Missing the Cavafy Museum because you think Cavafy was Greek. Constantine Cavafy was Greek, yes, but his apartment at 4 Sharia Sharm el-Sheikh is arguably the best-preserved interior from the cosmopolitan era of any nationality. The Italian and Greek communities of Alexandria were deeply entangled, socially and commercially. Walking through Cavafy's preserved rooms gives you a physical sense of how European community members actually lived that no Italian-specific site currently offers. The entrance fee of EGP 30 is perhaps the best-value cultural experience in the city.

Booking a day trip from Cairo. You cannot do this properly in a day. The train journey takes three hours each way. A day trip gives you roughly four hours in the city. Take the overnight train or book two nights in Alexandria.

Practical Tips

Street view of downtown Alexandria with vehicles and buildings under bright daylight.

The best base for this itinerary is the downtown Raml area, within walking distance of most sites. The Hotel Union on Azarita Street has been operating since the 1950s and charges EGP 800-1,200 per night for a double room; it is basic but clean and its age means it occupies a building from exactly the cosmopolitan period you are studying.

The Italian Cultural Institute (Instituto Italiano di Cultura) at 6 Battra Street is worth contacting before your visit.
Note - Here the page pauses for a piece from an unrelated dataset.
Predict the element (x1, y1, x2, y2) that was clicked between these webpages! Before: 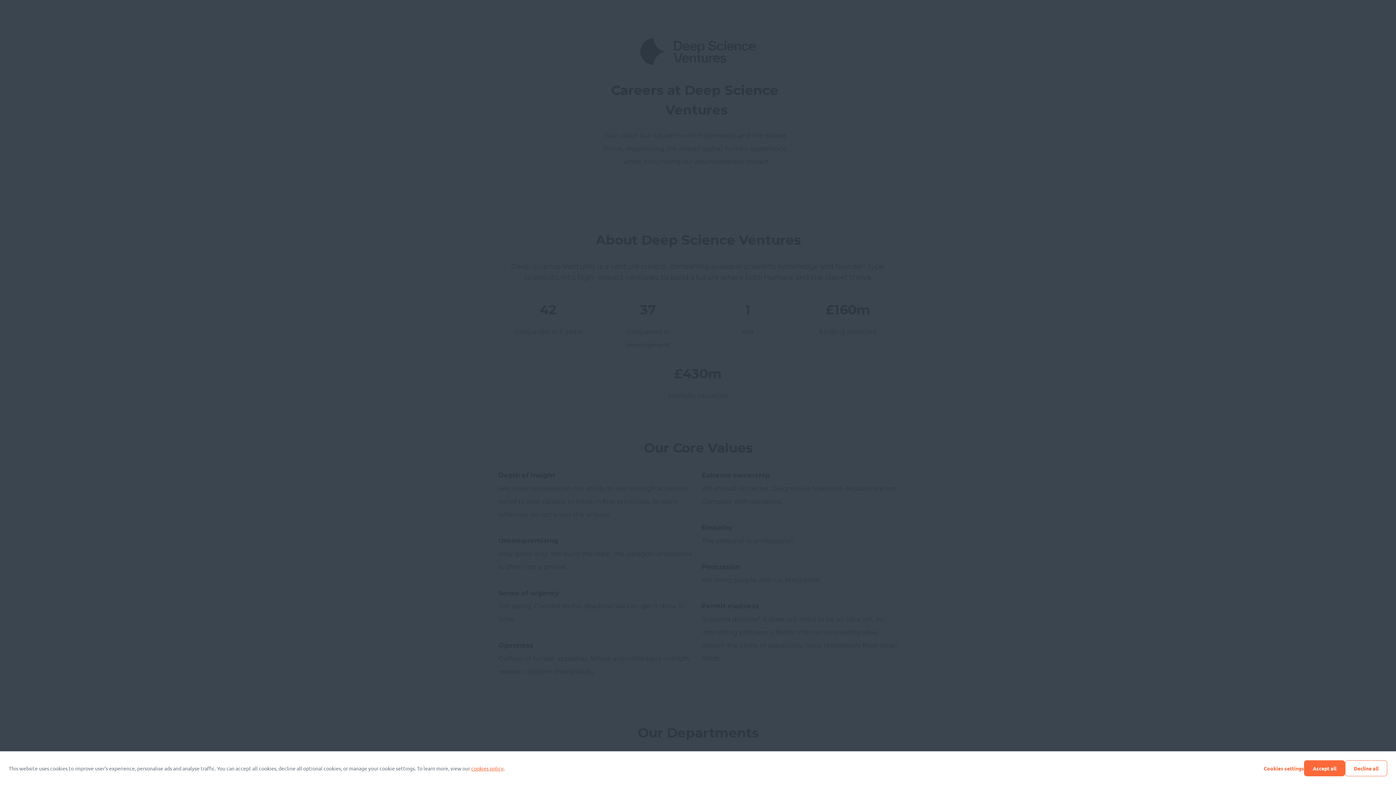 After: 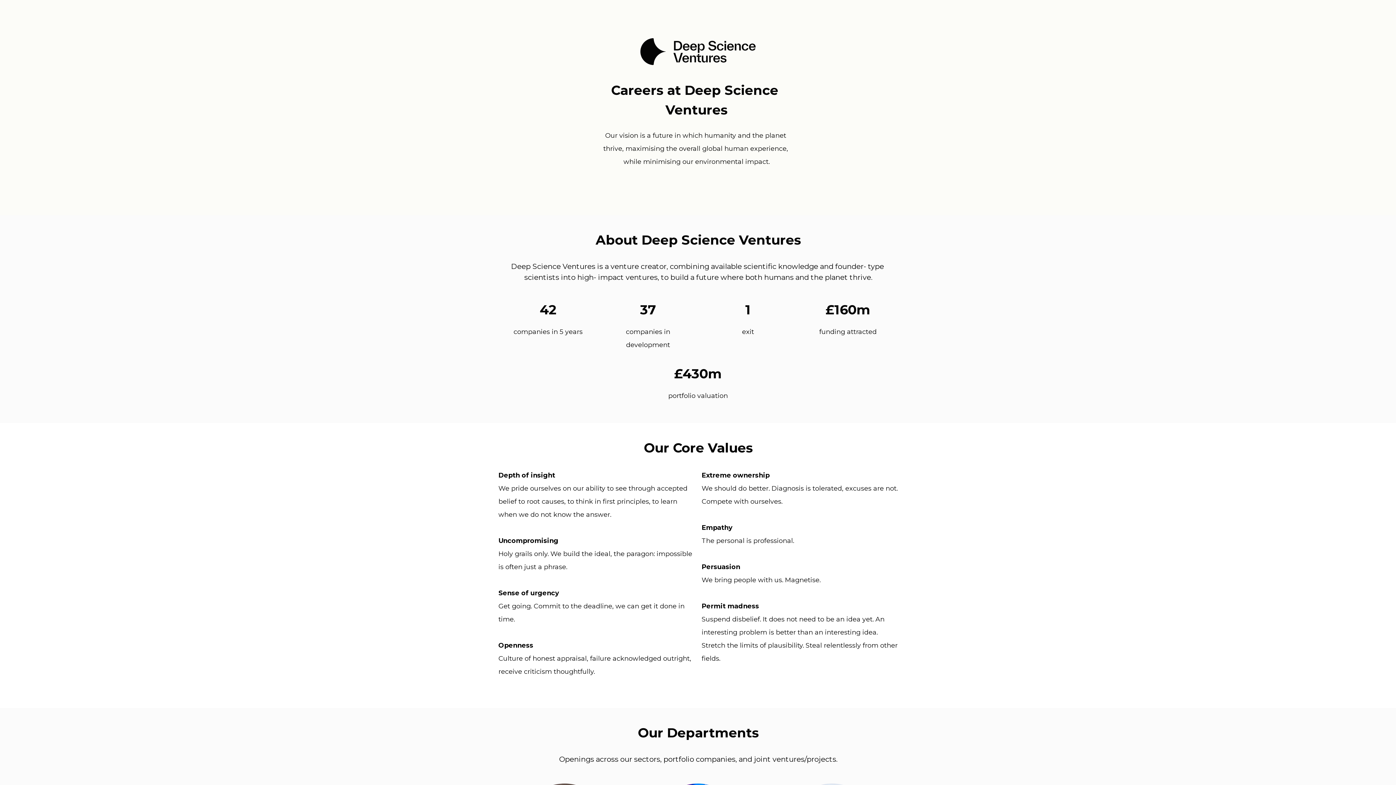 Action: label: Decline all bbox: (1345, 760, 1387, 776)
They maintain the most current information about accessible sites, occasionally host lectures on Alexandrian Italian heritage, and can advise on which churches are currently holding Italian-language services. Their website is in Italian and Arabic; the staff speak both plus English.

For food, avoid the Corniche tourist restaurants. The covered market area around Attarine has small Egyptian restaurants where a full meal costs EGP 80-150. The district's physical geography, tight covered streets, multiple levels, constant commerce, would be recognizable to the Italian merchants who worked here 150 years ago, even if nothing else would.

Safety is not a concern in any of the neighborhoods covered here. Alexandria has a different texture from Cairo: slower, more Mediterranean, more willing to let you wander without being approached. The streets around the Latin Cemetery are quiet residential areas where occasional foreign visitors are noted but not harassed.

Bring a notebook. The inscriptions on cemetery monuments, the names on building facades, the shop signs that still carry Italian surnames transliterated into Arabic: these details accumulate into something that no photograph quite captures. The Italian community Alexandria Egypt history contains is a story written in stone and then left for whoever cares enough to read it.